R
WorkflowDownload
.Rmd (won’t work in Safari or IE)
See
GitHub Repository
Data are the core of everything that we do in statistical analysis.
Data come in many forms, and I don’t just mean .csv,
.xls, .sav, etc. Data can be wide, long,
documented, fragmented, messy, and about anything else that you can
imagine.
Although data could arguably be more means than end in psychology, the importance of understanding the structure and format of your data cannot overstated. Failure to understand your data could end in improper techniques and flagrantly wrong inferences at worst.
In this tutorial, we are going to talk data management and basic data cleaning. Earlier tutorials will go more in depth into data cleaning and reshaping.
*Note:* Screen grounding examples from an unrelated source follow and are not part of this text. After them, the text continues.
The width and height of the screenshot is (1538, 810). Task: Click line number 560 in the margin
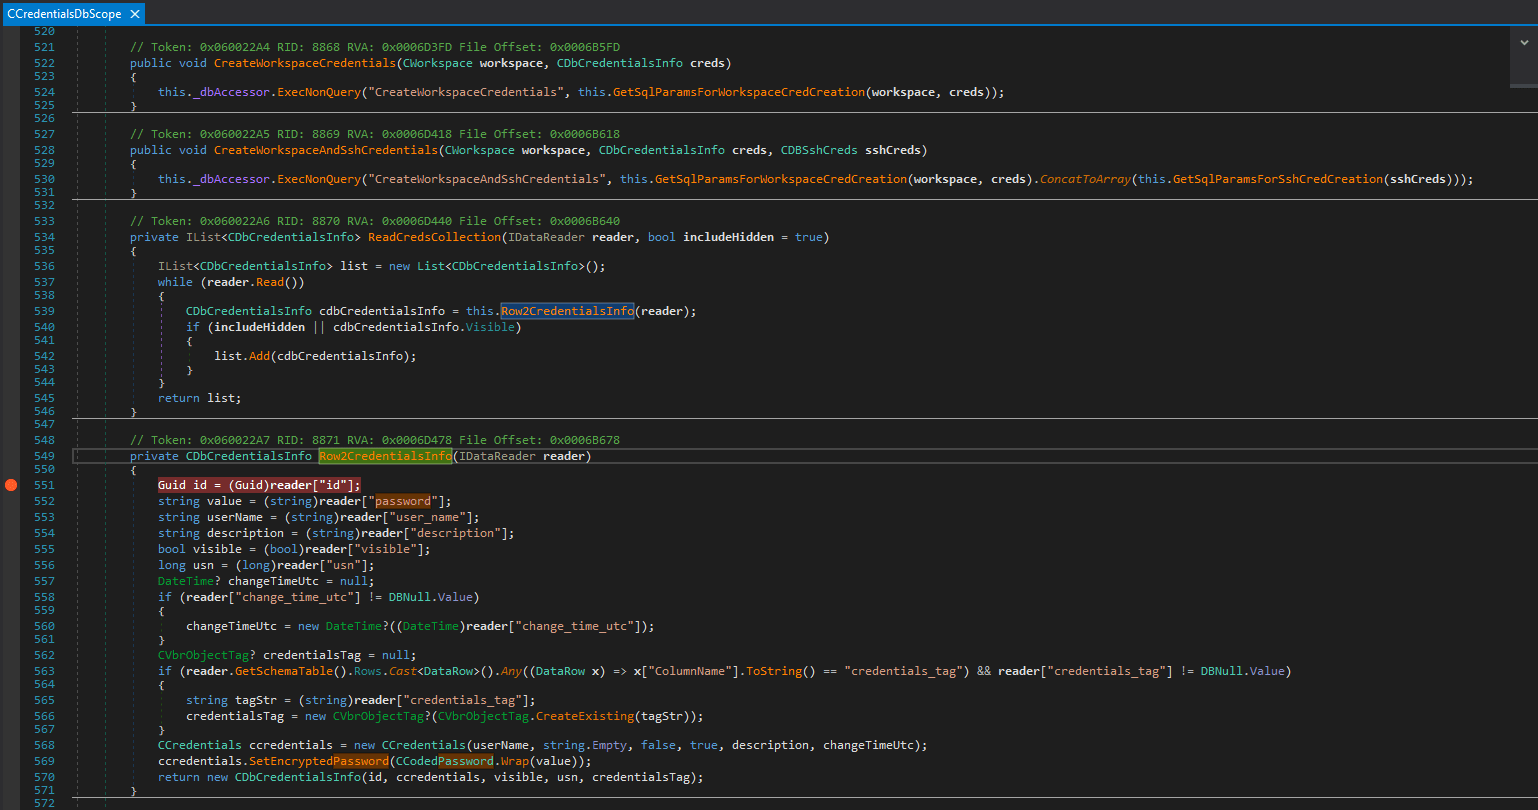point(44,626)
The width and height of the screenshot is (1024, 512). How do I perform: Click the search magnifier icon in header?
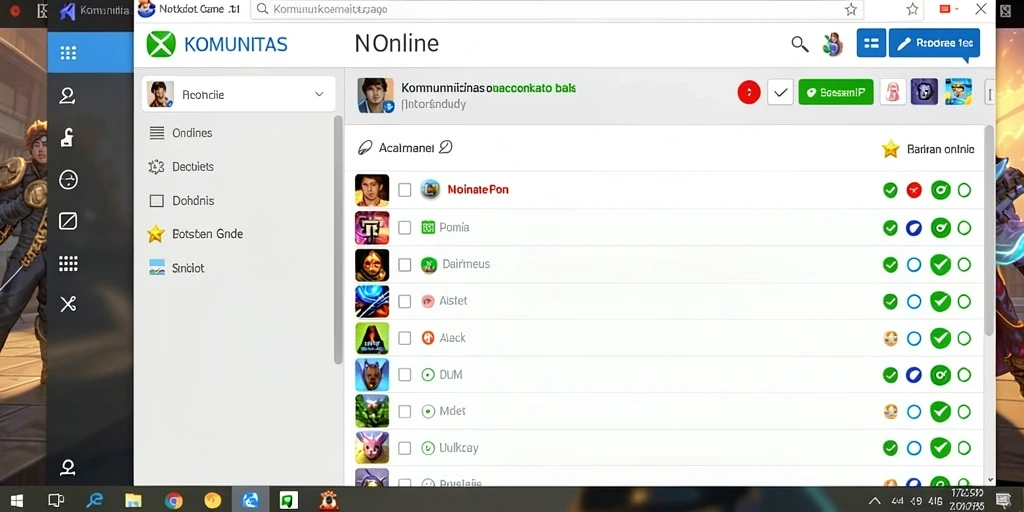799,44
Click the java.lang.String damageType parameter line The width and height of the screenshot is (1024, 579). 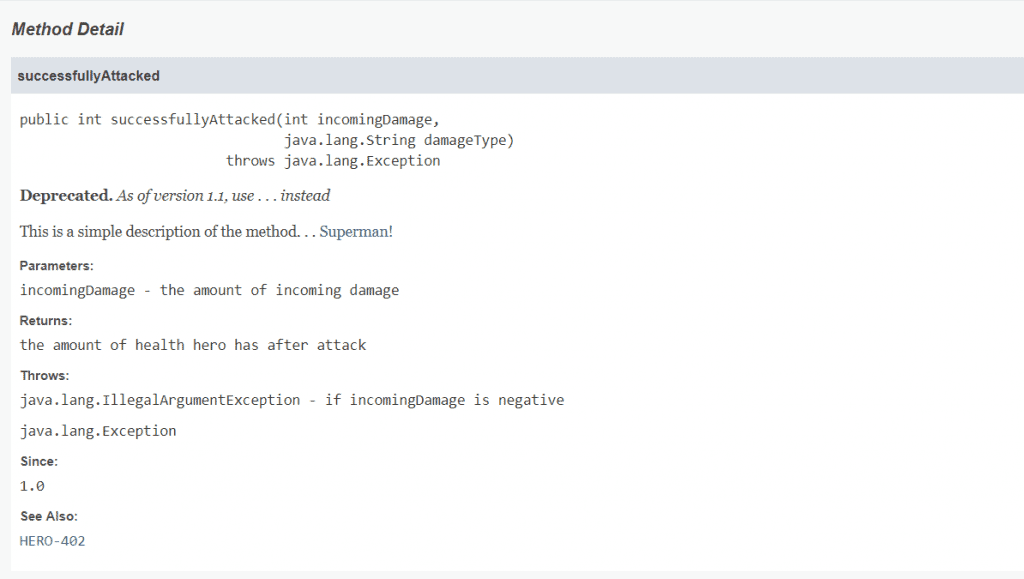[398, 140]
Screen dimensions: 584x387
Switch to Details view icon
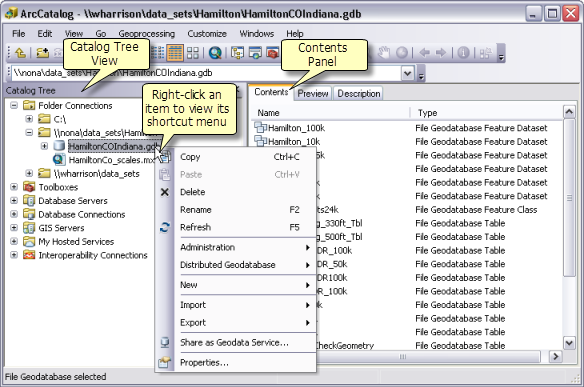point(175,53)
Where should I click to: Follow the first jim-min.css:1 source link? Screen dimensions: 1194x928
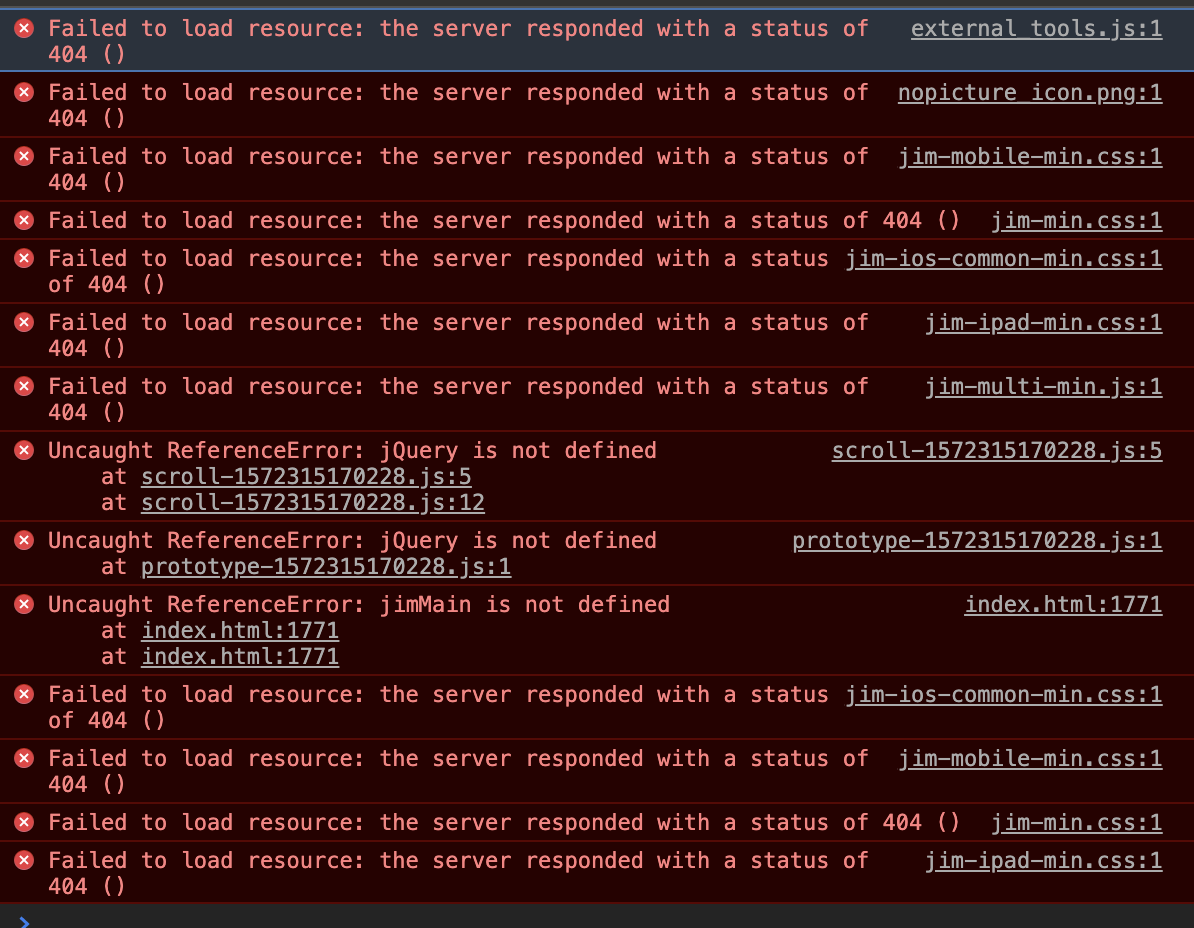pos(1076,221)
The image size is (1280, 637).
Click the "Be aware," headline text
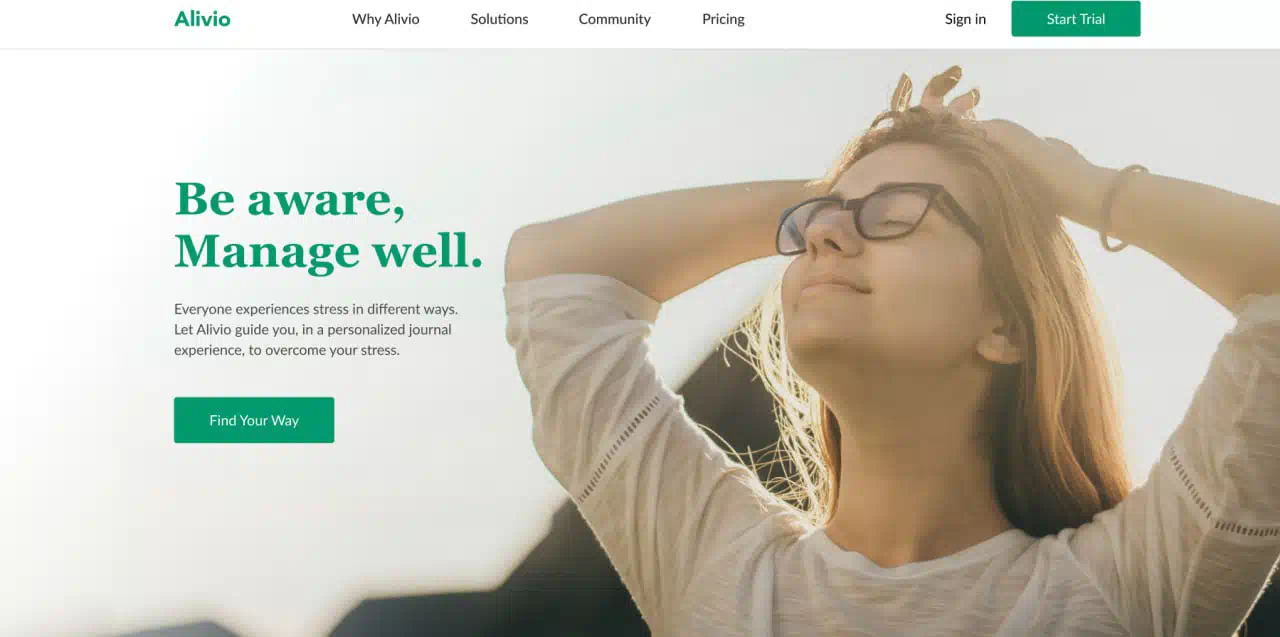tap(290, 199)
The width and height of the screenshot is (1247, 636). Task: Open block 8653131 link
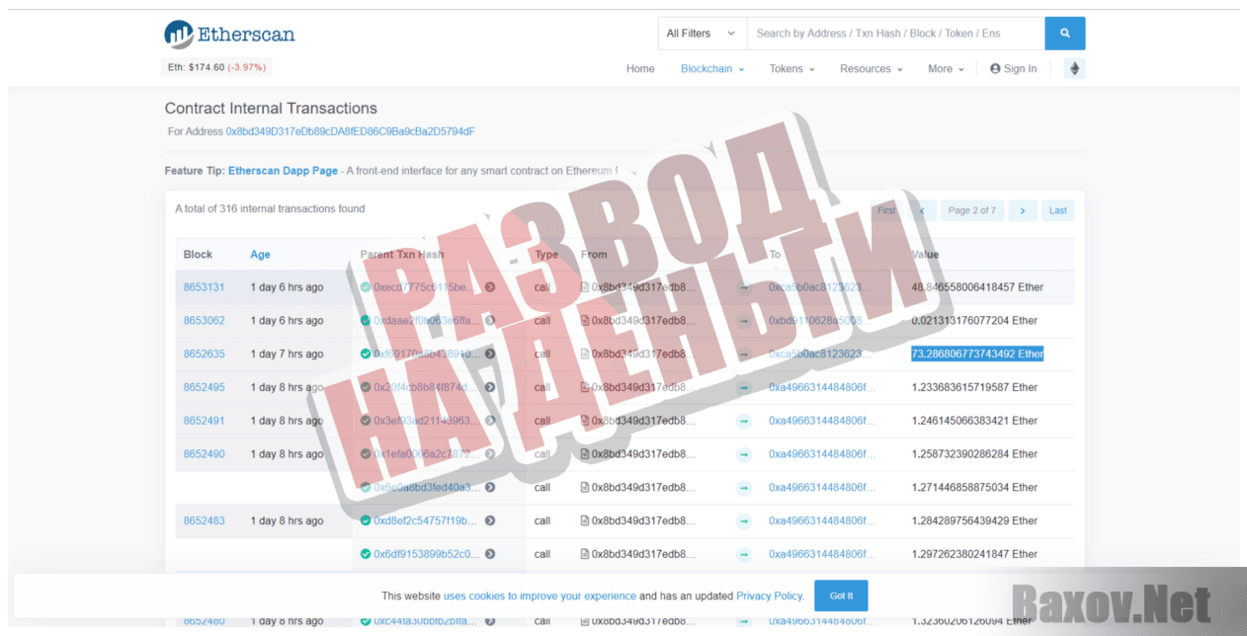[204, 287]
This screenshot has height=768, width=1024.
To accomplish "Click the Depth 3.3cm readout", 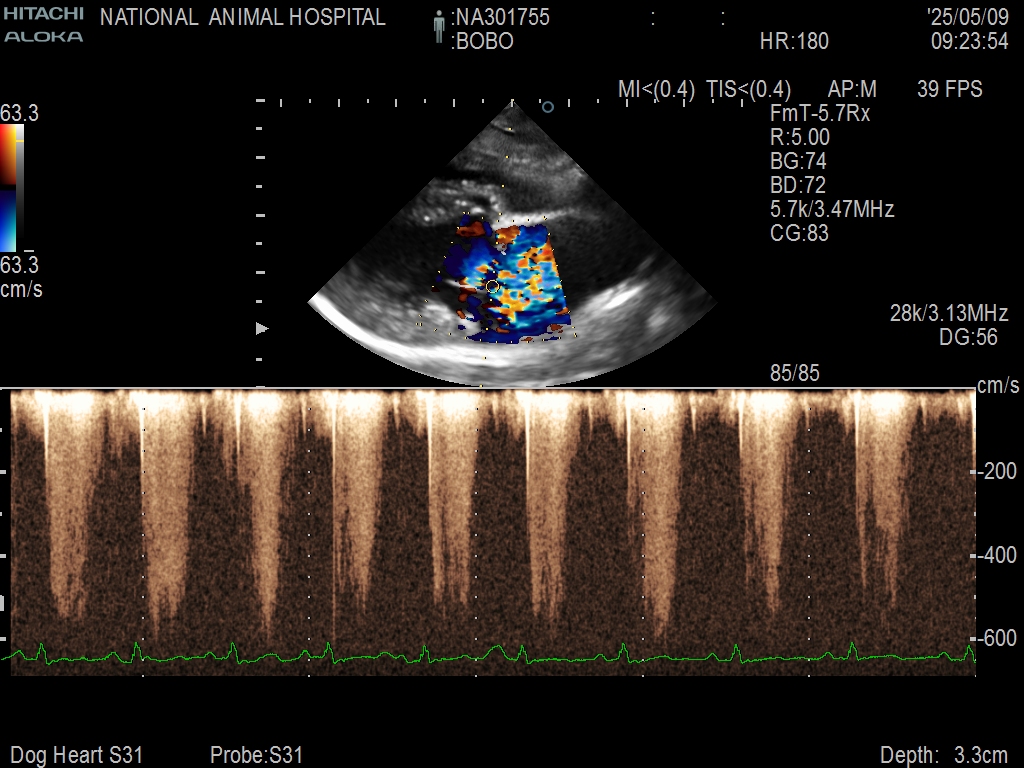I will coord(944,755).
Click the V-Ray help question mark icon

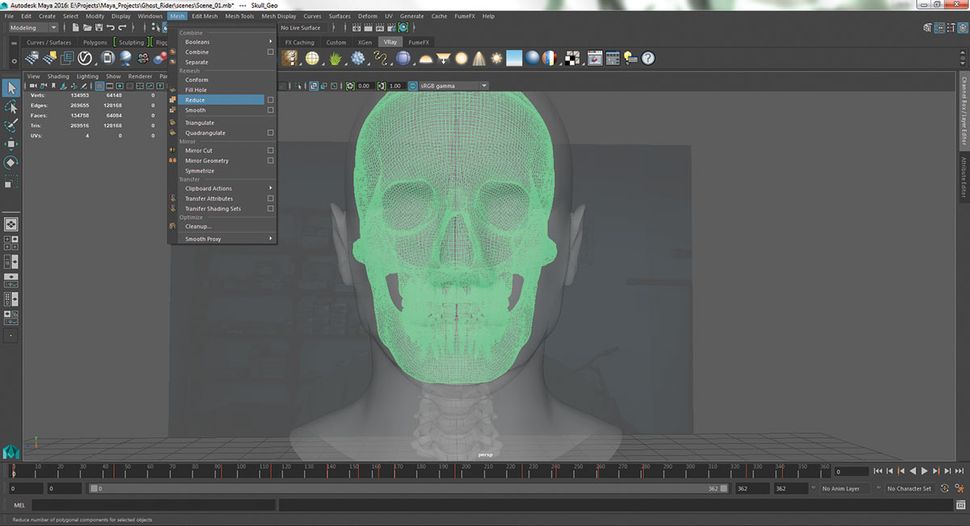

This tutorial is meant to take what you learned in those and to help you to think about those in more nuanced ways and develop a functional workflow for conducting your own research.
A good workflow starts by keeping your files organized outside of
R. A typical research project typically involves:
You can set this up outside of R, but I’m going to
quickly show you how to set up inside R.
data_path <- "~/Desktop/06_workflow"
c("data", "scripts", "results", "manuscript", "experimental materials",
"preregistration", "papers") %>%
paste(data_path, ., sep = "/") %>%
map(., dir.create)When I create an rmarkdown document for my own research
projects, I always start by setting up my my workspace. This involves 3
steps:
Below, we will step through each of these separately, setting
ourselves up to (hopefully) flawlessly communicate with R
and our data.
Packages seems like the most basic step, but it is actually very important. ALWAYS LOAD YOUR PACKAGES IN A VERY INTENTIONAL ORDER AT THE BEGINNING OF YOUR SCRIPT. Package conflicts suck, so it needs to be shouted.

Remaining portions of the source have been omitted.